Свою любимую розовую чашку — а что! я почти девочка-принцесса… со стажем! — стараюсь мыть только вручную, не доверяю свою любимицу бездушной посудомойке. Всё, порядки навела, хозяйственная я, пойду жить. Через час тренировка, потом на стрижку записалась. Грустить некогда, да и повода нет. Подумаешь, поворчала малость с утра, это вообще называется специальным словом, немецким — Morgenmuffel, такой «утренний ворчун». Так что я классифицирована и ранжирована, всё по науке.
С сумкой наперевес прыгаю по ступенькам, тороплюсь я, чего тут неясного, у меня скоро спорт. Я клянусь, ничего крепче какао с маленькими зефирками не принимала с утреца. Только (тише! не зовите мне психиатра!) поднимающийся навстречу незнакомый зверь породы мальтийская болонка отчетливо произнес: «Здравствуйте!»
— Доброе утро, хороший зверь! Ты не завтракал?
Грустно смотрит мне в глаза и вздыхает.
— Милый! Как же так? Тебя не кормили?
— Нет…
Снова грустный вздох.
Чувствую, что руки просто сами тянутся к телефону: алё, психиатр, тут белая горячка подъехала… От надвигающегося безумия меня спас поводок зверя. Честное слово! Поводок! На один лестничный пролет внизу оказался хозяин говорящей собаки, шел себе и держался за эту ниточку.
— Доброе утро, говорю! Мы ваши новые соседи, вот только что разгрузили вещи.
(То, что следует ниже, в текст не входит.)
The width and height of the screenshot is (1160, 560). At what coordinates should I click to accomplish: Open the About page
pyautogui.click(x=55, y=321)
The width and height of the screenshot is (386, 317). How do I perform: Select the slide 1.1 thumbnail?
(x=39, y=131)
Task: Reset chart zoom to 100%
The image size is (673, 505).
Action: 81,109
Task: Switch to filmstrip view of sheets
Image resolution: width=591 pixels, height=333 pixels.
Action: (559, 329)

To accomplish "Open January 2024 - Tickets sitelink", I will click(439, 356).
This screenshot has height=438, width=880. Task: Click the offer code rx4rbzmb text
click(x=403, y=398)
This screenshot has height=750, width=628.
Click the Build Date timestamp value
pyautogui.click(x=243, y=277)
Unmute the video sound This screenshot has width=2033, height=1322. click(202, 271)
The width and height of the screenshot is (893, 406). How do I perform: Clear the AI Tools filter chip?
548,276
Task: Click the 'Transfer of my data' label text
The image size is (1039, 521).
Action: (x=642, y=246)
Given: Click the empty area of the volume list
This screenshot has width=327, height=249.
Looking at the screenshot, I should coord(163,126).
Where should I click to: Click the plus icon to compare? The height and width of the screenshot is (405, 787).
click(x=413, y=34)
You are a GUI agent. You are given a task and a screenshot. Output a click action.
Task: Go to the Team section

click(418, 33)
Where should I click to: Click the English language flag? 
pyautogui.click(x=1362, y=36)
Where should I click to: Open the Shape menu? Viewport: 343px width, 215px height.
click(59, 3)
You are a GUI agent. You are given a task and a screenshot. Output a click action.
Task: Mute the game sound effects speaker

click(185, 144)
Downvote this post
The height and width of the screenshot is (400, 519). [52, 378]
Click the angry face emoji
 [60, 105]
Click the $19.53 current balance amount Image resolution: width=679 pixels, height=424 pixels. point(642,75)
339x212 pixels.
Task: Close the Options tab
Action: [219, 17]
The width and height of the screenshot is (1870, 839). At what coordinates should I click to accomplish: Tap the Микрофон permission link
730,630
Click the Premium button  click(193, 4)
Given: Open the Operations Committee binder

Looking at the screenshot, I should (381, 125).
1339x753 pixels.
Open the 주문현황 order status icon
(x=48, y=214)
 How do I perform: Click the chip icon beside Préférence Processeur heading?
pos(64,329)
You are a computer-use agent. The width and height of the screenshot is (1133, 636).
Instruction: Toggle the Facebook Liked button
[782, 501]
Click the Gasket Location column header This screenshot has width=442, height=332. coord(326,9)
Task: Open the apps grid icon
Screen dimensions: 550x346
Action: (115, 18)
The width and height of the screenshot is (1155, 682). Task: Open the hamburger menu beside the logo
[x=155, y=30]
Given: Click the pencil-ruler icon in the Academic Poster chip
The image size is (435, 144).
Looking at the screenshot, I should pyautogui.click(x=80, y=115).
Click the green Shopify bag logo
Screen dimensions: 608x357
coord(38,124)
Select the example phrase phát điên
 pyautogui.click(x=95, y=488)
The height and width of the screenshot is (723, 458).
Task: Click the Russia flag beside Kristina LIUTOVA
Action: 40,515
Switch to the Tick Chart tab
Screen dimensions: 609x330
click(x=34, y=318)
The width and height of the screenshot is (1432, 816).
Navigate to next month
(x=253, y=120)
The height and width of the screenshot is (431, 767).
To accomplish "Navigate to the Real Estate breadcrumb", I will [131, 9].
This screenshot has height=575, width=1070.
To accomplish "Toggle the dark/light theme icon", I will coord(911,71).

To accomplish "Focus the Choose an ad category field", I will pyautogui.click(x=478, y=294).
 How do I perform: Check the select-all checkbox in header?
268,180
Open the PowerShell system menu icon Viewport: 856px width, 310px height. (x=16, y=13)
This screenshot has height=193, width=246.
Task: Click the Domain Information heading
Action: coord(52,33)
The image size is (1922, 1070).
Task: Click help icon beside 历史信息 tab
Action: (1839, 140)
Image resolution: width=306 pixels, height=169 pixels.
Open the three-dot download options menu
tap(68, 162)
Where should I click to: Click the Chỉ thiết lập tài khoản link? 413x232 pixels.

Не напугал вас мой бандит?
— Дддоброе… ннннеее очень… мы немного поговорили…
— А. Это он может. Не кормили его и он страдает, вздыхает.
— Угу… Собаки же не умеют разговаривать?!
— Не умеют, конечно.
— Фух! Это вы со мной говорили?
— Я. Правда, он у меня так умеет посмотреть своими глазищами, что вот-вот сам заговорит, кажется.
Начинаю понимать весь абсурд ситуации, хихикаю дурочкой:
— Хорошего дня вам обоим, новые соседи!
— Всего доброго!
(продолжение следует)
Идём днём по аллее, мирно, никого не трогаем. Вдруг резкий «дзынь» торопыги-самокатчика. Подпрыгиваем изрядно перепуганные, мимо роскошно пролетает самокат с парой арабских студентов. Сердце тарахтит где-то в ушах, и только восьмилетний крестник методично лопает мороженое и ровным голосом сообщает: «Я сейчас позвоню кому-то. Арматурой. По темечку»
Мужик невозмутимый вырос! Что тут скажешь.
Крестник мой, тег моё, арабы не мои.
Бреду по парку со всем своим потомством. Рассуждаю:
— Всё-таки личностный кризис — это хорошо. Теперь я в курсе всех новомодных тенденций. Гештальты там, и всякое прочее…
Тишина. Народ заткнул оба уха наушниками, смотрят на меня задумчиво, симулируют внимание. Продолжаю.
— Кажется, все гештальты я закрыла… Даже покурить пробовала. Хорошо… Но невкусно…
По аллеям парка бродят тинэйджеры всех возрастов, полов, окрасов, нарядов (и это не о пресловутых квардроберах! что эти сиротки в жизни видели?!), причуд. У некоторых в руках/во рту остромодные вейпы. Или — как их там? Задумчиво продолжаю монолог:
— Хм. Ребята, эти пластиковые свистульки — наркотики вроде?
Младшая не выдержала. Ядовито:
— Маменька! Хоть этот гештальт вы закрывать не будете?